[LINQ via C# series]
Lambda expression is another powerful syntactic sugar making C# functional. In this post, “Lambda expression” simply means “C# Lambda expression”. The native concept of lambda expression will be introduced in the later lambda calculus posts.
According to MSDN:
A lambda expression is an anonymous function that can contain expressions and statements, and can be used to create delegates or expression tree types.
All lambda expressions use the lambda operator =>, which is read as "goes to". The left side of the lambda operator specifies the input parameters (if any) and the right side holds the expression or statement block.
It is just simple functional expression, which looks like number => number > 0. The left side of => is the function parameters, and the right side is the function body.

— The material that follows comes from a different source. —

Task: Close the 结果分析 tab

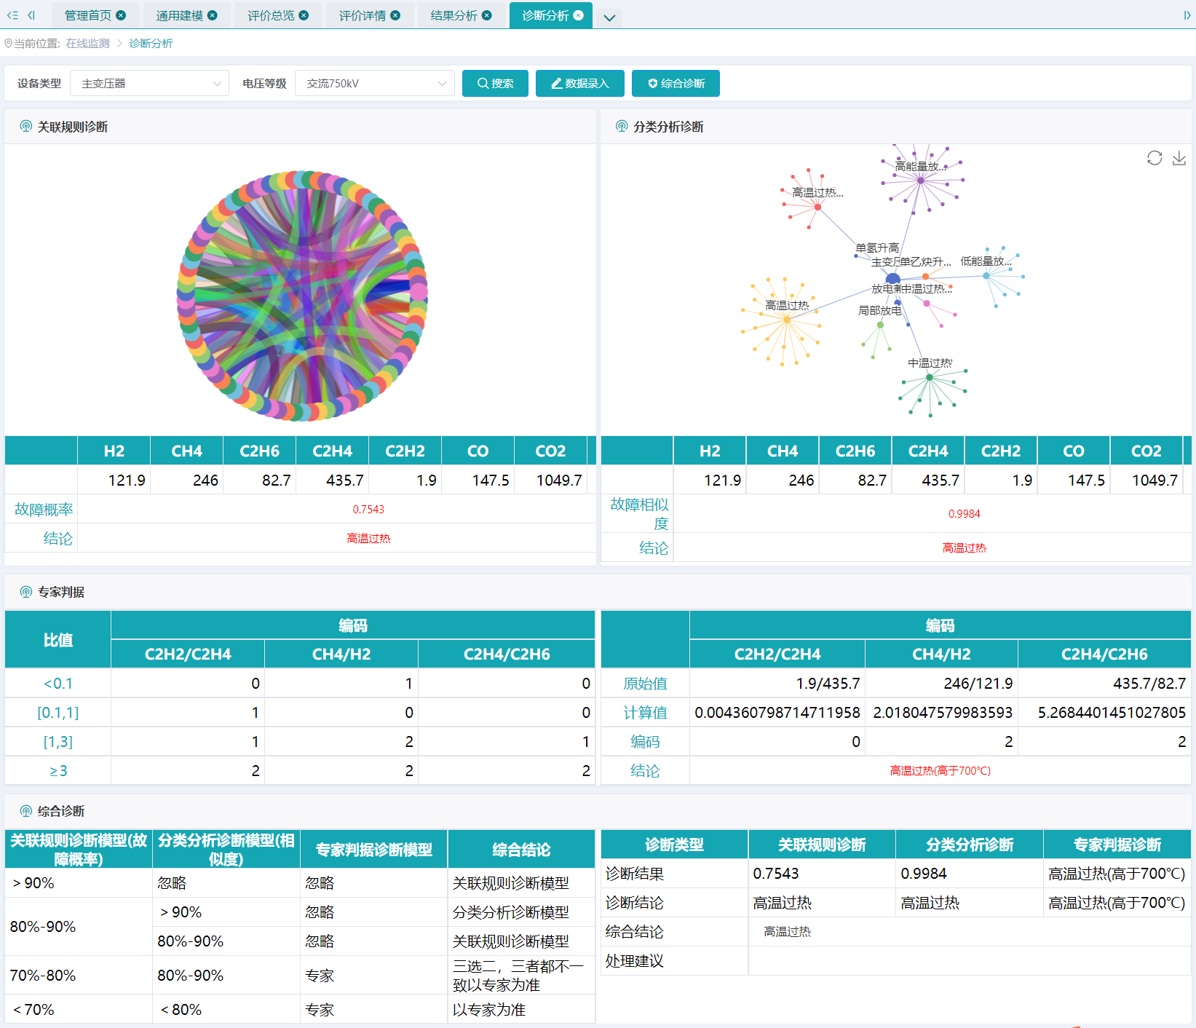Action: [x=487, y=15]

Compilation as anonymous method
Consider such a “delegate type” definition:
public delegate TResult Func<T, TResult>(T arg);
Delegate
Then a method of that type can be defined:
private static bool IsPositive(int number)
{
return number > 0;
}
and a “delegate instance” can be created for binding, just like an assignment:
Func<int, bool> predicate = new Func<int, bool>(IsPositive);
where in C# the new DelegateType( ) construction can be omitted:
Func<int, bool> predicate = IsPositive;
Anonymous delegate
C# 2.0 introduced another syntactic sugar “anonymous delegate”, which enables writing code without explicitly defining a named method:
Func<int, bool> predicate = delegate(int number)
{
return number > 0;
};
The above inline constructing and assigning will be compiled to code that:
- defines a method the same as IsPositive(), but with a auto generated name;
- binds the generated to the predicate “delegate instance”;
- caching is also considered to optimize the performance.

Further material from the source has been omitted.